Saved data entries:

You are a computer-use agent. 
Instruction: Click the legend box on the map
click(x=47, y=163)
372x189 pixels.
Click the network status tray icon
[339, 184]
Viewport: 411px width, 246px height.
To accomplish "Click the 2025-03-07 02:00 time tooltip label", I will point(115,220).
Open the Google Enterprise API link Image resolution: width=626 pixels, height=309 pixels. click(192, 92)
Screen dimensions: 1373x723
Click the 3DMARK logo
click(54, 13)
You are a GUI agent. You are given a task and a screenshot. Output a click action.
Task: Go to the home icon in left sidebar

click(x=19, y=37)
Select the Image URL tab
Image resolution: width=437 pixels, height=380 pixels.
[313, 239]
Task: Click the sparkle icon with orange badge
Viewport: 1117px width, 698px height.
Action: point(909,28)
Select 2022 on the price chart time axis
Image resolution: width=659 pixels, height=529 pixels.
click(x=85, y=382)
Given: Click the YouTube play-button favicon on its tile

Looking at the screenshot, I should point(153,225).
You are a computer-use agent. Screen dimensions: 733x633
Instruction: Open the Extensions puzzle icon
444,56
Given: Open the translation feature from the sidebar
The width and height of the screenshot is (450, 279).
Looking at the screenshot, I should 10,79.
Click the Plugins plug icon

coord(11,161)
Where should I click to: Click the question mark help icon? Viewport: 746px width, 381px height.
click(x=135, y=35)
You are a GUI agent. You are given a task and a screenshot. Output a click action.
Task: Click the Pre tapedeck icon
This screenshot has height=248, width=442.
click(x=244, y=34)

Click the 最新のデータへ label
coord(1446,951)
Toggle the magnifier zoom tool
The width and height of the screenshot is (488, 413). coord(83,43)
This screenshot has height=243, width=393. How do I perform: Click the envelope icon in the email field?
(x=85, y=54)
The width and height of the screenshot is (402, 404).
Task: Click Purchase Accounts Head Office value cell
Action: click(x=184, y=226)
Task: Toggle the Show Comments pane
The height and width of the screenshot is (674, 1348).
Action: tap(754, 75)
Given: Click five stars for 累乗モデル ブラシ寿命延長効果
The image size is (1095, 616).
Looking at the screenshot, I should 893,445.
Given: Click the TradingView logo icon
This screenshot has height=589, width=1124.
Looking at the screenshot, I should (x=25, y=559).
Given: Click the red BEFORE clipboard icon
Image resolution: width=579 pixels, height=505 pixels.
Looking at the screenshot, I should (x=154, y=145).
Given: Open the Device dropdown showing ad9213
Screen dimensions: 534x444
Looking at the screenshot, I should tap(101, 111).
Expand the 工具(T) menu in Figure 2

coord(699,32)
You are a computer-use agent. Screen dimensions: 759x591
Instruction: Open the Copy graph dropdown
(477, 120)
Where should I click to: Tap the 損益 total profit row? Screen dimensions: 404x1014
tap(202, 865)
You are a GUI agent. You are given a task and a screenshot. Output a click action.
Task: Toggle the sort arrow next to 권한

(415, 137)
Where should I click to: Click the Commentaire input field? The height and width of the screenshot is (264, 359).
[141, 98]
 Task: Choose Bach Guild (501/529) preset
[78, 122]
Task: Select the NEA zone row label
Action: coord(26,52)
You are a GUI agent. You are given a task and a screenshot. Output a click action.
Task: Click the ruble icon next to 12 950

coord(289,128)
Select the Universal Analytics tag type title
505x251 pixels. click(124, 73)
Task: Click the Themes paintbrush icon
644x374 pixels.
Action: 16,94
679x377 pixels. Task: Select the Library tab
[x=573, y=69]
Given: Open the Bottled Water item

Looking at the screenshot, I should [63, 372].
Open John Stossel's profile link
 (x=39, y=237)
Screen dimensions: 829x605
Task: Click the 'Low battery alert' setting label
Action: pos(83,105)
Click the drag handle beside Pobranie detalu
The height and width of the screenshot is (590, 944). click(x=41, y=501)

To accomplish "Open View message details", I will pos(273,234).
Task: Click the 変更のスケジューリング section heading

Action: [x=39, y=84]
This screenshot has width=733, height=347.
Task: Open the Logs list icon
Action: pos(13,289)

Problem details:
Every entry above needs to be copied exactly.

Written answer:
You are a computer-use agent. 
Instruction: Click the legend box on the map
click(x=47, y=163)
372x189 pixels.
Click the network status tray icon
[339, 184]
Viewport: 411px width, 246px height.
To accomplish "Click the 2025-03-07 02:00 time tooltip label", I will point(115,220).
Open the Google Enterprise API link Image resolution: width=626 pixels, height=309 pixels. click(192, 92)
Screen dimensions: 1373x723
Click the 3DMARK logo
click(54, 13)
You are a GUI agent. You are given a task and a screenshot. Output a click action.
Task: Go to the home icon in left sidebar

click(x=19, y=37)
Select the Image URL tab
Image resolution: width=437 pixels, height=380 pixels.
[313, 239]
Task: Click the sparkle icon with orange badge
Viewport: 1117px width, 698px height.
Action: point(909,28)
Select 2022 on the price chart time axis
Image resolution: width=659 pixels, height=529 pixels.
click(x=85, y=382)
Given: Click the YouTube play-button favicon on its tile

Looking at the screenshot, I should point(153,225).
You are a computer-use agent. Screen dimensions: 733x633
Instruction: Open the Extensions puzzle icon
444,56
Given: Open the translation feature from the sidebar
The width and height of the screenshot is (450, 279).
Looking at the screenshot, I should 10,79.
Click the Plugins plug icon

coord(11,161)
Where should I click to: Click the question mark help icon? Viewport: 746px width, 381px height.
click(x=135, y=35)
You are a GUI agent. You are given a task and a screenshot. Output a click action.
Task: Click the Pre tapedeck icon
This screenshot has height=248, width=442.
click(x=244, y=34)

Click the 最新のデータへ label
coord(1446,951)
Toggle the magnifier zoom tool
The width and height of the screenshot is (488, 413). coord(83,43)
This screenshot has height=243, width=393. How do I perform: Click the envelope icon in the email field?
(x=85, y=54)
The width and height of the screenshot is (402, 404).
Task: Click Purchase Accounts Head Office value cell
Action: click(x=184, y=226)
Task: Toggle the Show Comments pane
The height and width of the screenshot is (674, 1348).
Action: tap(754, 75)
Given: Click five stars for 累乗モデル ブラシ寿命延長効果
The image size is (1095, 616).
Looking at the screenshot, I should 893,445.
Given: Click the TradingView logo icon
This screenshot has height=589, width=1124.
Looking at the screenshot, I should (x=25, y=559).
Given: Click the red BEFORE clipboard icon
Image resolution: width=579 pixels, height=505 pixels.
Looking at the screenshot, I should (x=154, y=145).
Given: Open the Device dropdown showing ad9213
Screen dimensions: 534x444
Looking at the screenshot, I should tap(101, 111).
Expand the 工具(T) menu in Figure 2

coord(699,32)
You are a computer-use agent. Screen dimensions: 759x591
Instruction: Open the Copy graph dropdown
(477, 120)
Where should I click to: Tap the 損益 total profit row? Screen dimensions: 404x1014
tap(202, 865)
You are a GUI agent. You are given a task and a screenshot. Output a click action.
Task: Toggle the sort arrow next to 권한

(415, 137)
Where should I click to: Click the Commentaire input field? The height and width of the screenshot is (264, 359).
[141, 98]
 Task: Choose Bach Guild (501/529) preset
[78, 122]
Task: Select the NEA zone row label
Action: coord(26,52)
You are a GUI agent. You are given a task and a screenshot. Output a click action.
Task: Click the ruble icon next to 12 950

coord(289,128)
Select the Universal Analytics tag type title
505x251 pixels. click(124, 73)
Task: Click the Themes paintbrush icon
644x374 pixels.
Action: 16,94
679x377 pixels. Task: Select the Library tab
[x=573, y=69]
Given: Open the Bottled Water item

Looking at the screenshot, I should [63, 372].
Open John Stossel's profile link
 (x=39, y=237)
Screen dimensions: 829x605
Task: Click the 'Low battery alert' setting label
Action: pos(83,105)
Click the drag handle beside Pobranie detalu
The height and width of the screenshot is (590, 944). click(x=41, y=501)

To accomplish "Open View message details", I will pos(273,234).
Task: Click the 変更のスケジューリング section heading

Action: [x=39, y=84]
This screenshot has width=733, height=347.
Task: Open the Logs list icon
Action: pos(13,289)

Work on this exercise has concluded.